• STATED GOAL: Please quote the rows starting at the line that contains "Open 课程名称 link" and ending at the line that contains "Action: pos(632,442)", with both lines included.

• Dataset rows:
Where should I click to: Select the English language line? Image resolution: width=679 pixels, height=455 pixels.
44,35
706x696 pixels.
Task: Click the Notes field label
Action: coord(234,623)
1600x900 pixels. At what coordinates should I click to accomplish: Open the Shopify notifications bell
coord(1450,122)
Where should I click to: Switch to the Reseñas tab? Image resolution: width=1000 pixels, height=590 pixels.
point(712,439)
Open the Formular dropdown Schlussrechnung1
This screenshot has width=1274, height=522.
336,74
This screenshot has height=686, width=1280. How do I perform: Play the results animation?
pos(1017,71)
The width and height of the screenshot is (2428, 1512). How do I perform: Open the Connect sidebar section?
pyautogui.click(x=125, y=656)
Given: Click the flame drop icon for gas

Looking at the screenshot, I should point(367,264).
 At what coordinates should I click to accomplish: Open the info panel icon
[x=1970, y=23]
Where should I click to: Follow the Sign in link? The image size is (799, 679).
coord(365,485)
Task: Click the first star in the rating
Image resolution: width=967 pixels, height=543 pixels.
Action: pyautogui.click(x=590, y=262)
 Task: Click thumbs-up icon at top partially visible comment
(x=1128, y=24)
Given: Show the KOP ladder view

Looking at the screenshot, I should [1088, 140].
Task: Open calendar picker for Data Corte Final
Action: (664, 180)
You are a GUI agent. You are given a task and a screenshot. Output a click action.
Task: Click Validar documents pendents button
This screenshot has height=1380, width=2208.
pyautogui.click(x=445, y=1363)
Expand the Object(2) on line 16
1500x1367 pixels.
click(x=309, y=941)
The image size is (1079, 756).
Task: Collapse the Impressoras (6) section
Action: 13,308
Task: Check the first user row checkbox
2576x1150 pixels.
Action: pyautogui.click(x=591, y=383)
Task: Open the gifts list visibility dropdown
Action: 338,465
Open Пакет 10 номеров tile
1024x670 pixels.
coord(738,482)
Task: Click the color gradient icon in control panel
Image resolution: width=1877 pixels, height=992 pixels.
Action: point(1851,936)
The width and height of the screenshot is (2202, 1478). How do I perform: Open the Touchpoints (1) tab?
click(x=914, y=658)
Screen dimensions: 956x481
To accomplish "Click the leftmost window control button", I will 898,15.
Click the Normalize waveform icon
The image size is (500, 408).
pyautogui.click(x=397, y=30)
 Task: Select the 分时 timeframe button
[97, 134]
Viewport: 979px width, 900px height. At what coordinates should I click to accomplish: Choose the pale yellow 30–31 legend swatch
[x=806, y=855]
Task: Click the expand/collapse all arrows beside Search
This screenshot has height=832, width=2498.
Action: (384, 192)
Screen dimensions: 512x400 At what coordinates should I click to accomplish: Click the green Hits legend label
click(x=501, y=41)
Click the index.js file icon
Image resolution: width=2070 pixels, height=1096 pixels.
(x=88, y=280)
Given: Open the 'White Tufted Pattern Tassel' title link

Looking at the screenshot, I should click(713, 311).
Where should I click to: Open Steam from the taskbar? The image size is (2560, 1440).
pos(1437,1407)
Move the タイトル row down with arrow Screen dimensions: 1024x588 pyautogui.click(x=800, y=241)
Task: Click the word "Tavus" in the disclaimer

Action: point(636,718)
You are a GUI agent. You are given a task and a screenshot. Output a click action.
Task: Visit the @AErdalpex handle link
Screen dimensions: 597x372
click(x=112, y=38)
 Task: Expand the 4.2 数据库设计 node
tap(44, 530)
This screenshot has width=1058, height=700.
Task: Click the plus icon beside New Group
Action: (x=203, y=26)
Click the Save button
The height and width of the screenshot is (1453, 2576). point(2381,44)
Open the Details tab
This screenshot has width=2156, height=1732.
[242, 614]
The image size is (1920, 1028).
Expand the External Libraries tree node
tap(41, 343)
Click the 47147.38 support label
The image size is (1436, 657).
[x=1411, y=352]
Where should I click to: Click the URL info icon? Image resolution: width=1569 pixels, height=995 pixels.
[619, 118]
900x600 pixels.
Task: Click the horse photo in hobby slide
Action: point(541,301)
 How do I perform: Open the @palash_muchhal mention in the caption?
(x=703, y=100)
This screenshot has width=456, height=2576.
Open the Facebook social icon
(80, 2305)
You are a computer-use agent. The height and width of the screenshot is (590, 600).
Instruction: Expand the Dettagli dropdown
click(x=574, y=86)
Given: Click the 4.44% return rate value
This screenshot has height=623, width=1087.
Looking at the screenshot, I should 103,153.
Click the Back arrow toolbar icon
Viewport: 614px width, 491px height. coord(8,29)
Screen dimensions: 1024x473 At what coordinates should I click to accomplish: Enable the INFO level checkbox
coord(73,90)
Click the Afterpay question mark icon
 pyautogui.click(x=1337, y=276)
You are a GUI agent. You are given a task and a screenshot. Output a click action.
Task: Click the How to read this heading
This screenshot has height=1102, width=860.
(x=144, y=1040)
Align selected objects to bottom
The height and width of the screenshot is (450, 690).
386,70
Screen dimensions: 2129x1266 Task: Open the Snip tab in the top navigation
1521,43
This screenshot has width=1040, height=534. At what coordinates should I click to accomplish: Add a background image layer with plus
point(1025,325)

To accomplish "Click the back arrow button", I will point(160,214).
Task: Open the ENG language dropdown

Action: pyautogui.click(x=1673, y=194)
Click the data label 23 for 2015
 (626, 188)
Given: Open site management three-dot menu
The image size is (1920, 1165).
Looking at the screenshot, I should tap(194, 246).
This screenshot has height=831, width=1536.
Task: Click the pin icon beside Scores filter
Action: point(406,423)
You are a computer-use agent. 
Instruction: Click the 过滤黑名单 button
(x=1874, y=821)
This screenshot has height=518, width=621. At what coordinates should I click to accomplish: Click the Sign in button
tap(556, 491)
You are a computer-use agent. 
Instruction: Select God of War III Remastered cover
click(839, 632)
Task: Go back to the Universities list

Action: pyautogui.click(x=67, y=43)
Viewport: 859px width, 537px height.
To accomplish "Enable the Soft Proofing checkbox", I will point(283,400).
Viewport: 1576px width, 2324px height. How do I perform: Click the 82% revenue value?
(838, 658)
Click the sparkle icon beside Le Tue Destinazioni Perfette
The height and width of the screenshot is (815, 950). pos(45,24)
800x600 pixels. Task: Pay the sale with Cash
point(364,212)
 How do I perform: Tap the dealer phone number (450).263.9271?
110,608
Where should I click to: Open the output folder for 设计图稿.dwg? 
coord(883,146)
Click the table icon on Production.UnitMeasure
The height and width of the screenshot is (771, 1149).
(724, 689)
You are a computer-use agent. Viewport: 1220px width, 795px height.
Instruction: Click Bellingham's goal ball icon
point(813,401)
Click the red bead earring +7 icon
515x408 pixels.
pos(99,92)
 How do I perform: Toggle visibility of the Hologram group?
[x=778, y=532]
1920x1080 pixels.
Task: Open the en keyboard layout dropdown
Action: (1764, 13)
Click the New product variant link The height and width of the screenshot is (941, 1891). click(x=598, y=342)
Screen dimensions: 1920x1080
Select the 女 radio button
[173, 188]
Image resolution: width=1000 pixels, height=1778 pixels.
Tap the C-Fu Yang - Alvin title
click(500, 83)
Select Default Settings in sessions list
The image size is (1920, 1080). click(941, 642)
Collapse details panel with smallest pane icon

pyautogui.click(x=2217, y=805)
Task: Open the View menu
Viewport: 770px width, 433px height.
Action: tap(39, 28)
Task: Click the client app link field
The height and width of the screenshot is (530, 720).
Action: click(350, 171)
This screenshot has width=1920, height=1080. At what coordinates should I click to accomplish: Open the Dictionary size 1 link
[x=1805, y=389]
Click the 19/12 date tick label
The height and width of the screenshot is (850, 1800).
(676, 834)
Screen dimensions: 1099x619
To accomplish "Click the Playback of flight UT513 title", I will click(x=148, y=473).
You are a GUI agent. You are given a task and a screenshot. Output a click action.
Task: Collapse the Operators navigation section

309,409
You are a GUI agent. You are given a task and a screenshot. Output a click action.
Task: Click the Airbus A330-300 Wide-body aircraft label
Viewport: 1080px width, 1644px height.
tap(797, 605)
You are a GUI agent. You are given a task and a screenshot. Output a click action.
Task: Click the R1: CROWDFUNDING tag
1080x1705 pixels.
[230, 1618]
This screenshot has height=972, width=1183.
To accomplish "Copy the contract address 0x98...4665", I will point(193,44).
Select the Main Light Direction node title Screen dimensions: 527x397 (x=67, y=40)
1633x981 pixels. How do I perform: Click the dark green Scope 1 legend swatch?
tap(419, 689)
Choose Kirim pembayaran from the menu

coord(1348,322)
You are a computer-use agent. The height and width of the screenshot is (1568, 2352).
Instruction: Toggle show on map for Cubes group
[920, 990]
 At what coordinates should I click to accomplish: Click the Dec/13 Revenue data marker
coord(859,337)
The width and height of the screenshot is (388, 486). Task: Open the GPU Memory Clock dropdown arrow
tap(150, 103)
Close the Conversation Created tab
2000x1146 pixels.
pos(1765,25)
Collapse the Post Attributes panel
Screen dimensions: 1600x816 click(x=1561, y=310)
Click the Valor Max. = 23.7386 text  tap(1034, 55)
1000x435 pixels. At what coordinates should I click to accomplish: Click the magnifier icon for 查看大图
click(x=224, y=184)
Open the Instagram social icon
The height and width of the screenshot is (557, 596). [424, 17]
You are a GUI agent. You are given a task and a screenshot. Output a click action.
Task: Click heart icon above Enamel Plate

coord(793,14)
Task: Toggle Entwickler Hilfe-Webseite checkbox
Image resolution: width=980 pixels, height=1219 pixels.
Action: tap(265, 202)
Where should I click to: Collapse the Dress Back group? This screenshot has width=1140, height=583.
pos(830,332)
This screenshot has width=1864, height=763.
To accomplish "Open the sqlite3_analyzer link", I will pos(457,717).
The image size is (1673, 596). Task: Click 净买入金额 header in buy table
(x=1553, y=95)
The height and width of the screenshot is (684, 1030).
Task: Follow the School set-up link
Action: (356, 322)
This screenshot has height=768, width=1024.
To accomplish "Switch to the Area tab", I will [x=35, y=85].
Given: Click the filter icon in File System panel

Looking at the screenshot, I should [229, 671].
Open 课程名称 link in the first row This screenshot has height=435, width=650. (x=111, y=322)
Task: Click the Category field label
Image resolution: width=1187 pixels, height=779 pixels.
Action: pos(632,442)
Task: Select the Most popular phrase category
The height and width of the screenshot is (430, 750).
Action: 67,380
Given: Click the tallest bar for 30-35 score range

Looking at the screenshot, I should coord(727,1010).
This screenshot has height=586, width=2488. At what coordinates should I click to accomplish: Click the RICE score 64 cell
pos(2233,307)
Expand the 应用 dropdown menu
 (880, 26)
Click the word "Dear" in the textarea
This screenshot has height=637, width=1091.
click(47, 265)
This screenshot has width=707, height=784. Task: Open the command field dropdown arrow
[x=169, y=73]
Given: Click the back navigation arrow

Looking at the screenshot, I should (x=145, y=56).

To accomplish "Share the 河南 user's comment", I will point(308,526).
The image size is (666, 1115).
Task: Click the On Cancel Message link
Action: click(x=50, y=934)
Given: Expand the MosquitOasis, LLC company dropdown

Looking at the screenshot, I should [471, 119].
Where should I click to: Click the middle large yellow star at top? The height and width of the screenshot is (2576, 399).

• CORRECT RESULT:
Open 课程名称 link in the first row This screenshot has height=435, width=650. (x=111, y=322)
Task: Click the Category field label
Image resolution: width=1187 pixels, height=779 pixels.
Action: pos(632,442)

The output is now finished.